What to work on:
1. Revise the stretch of the flashlight forum excerpt from "Hang in there, they" through "reasons as you!", putting "more powerful" in place of "brighter".
2. According to the flashlight forum excerpt, what output of the Fury left pjandyho no longer using the LX2?

I am writing based on my experience with my EB1 (tactical version), but I presume that SF would use the same driver + UI design for the EB2. Although it came as an EB1T, my light also works perfectly well as an EB1C (I swap the EB1T head onto an E1B body or an MDC AA body running ICR 14500). Having the same head perform both tactical and clicky roles is an ingenious engineering solution when it works well (such as in my EB1T) but not so impressive when it doesn't (such as in cankster's EB2T example).



pjandyho said:


> I do hope it is not a cost cutting measure by Surefire to use the same head in both the clicky and the tactical as it will really suck. I let go of my most beloved LX2 in anticipation of the EB2, and I would really like the EB2 to perform just like the LX2. Hell, if there is an LX2 Ultra I would have gone ahead with it instead of the EB2 because I love the look and the lanyard attachment of the LX2, but I find myself not using the LX2 anymore after being spoilt by the Fury's 500 lumen output. Please tell me Surefire made a mistake by installing the wrong head that was meant for the clicky in your light.


Hang in there, they WILL iron this out, and you will have an EB2 that will perform just like your LX2... but much brighter  For the record, I would've loved an LX2 Ultra for the exact same reasons as you!


----------



## pjandyho (Aug 4, 2013)

Data extract:
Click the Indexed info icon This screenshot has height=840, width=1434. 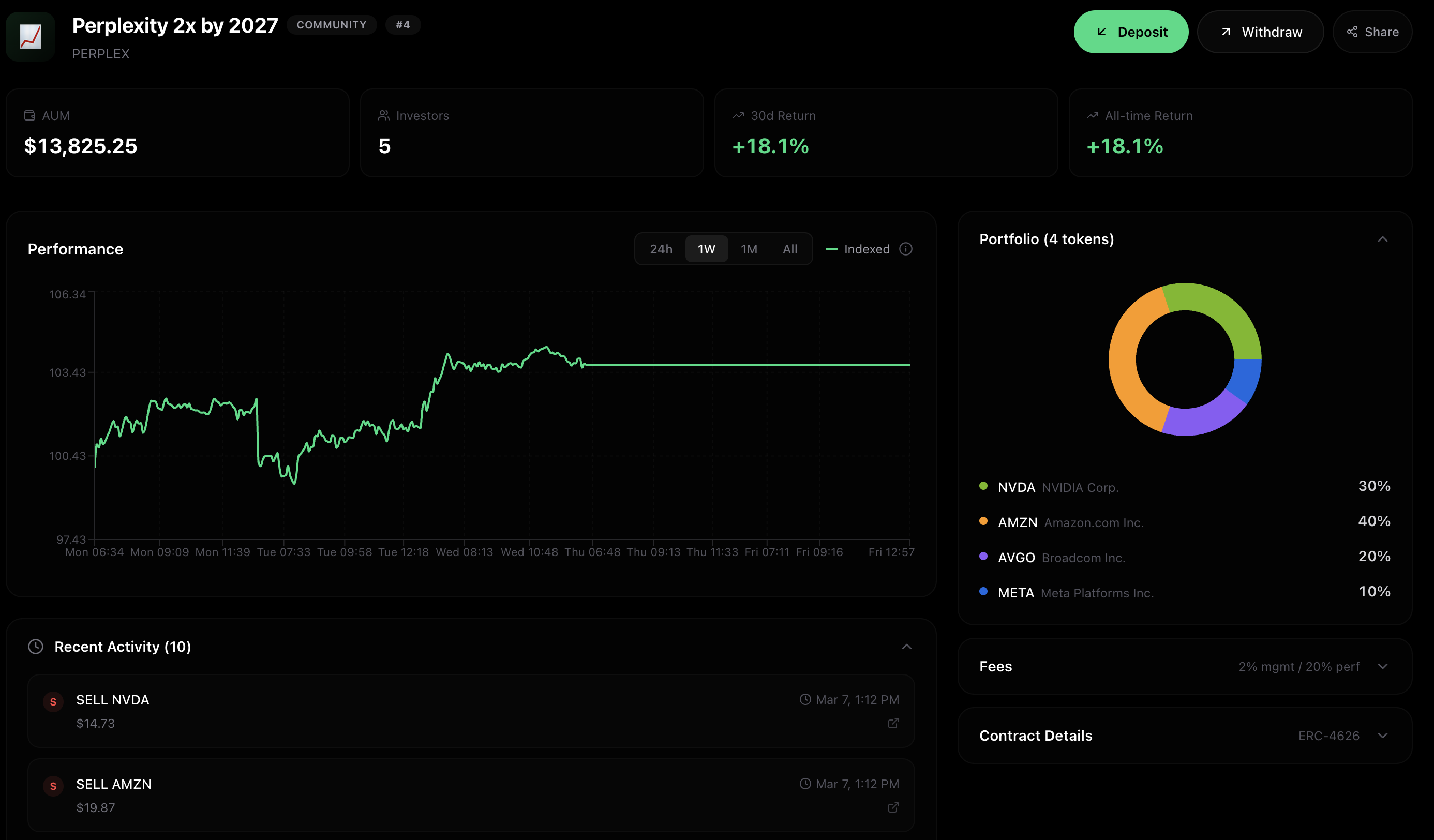905,249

Task answers:
1.
Hang in there, they WILL iron this out, and you will have an EB2 that will perform just like your LX2... but much more powerful  For the record, I would've loved an LX2 Ultra for the exact same reasons as you!

2. The Fury's 500 lumen output.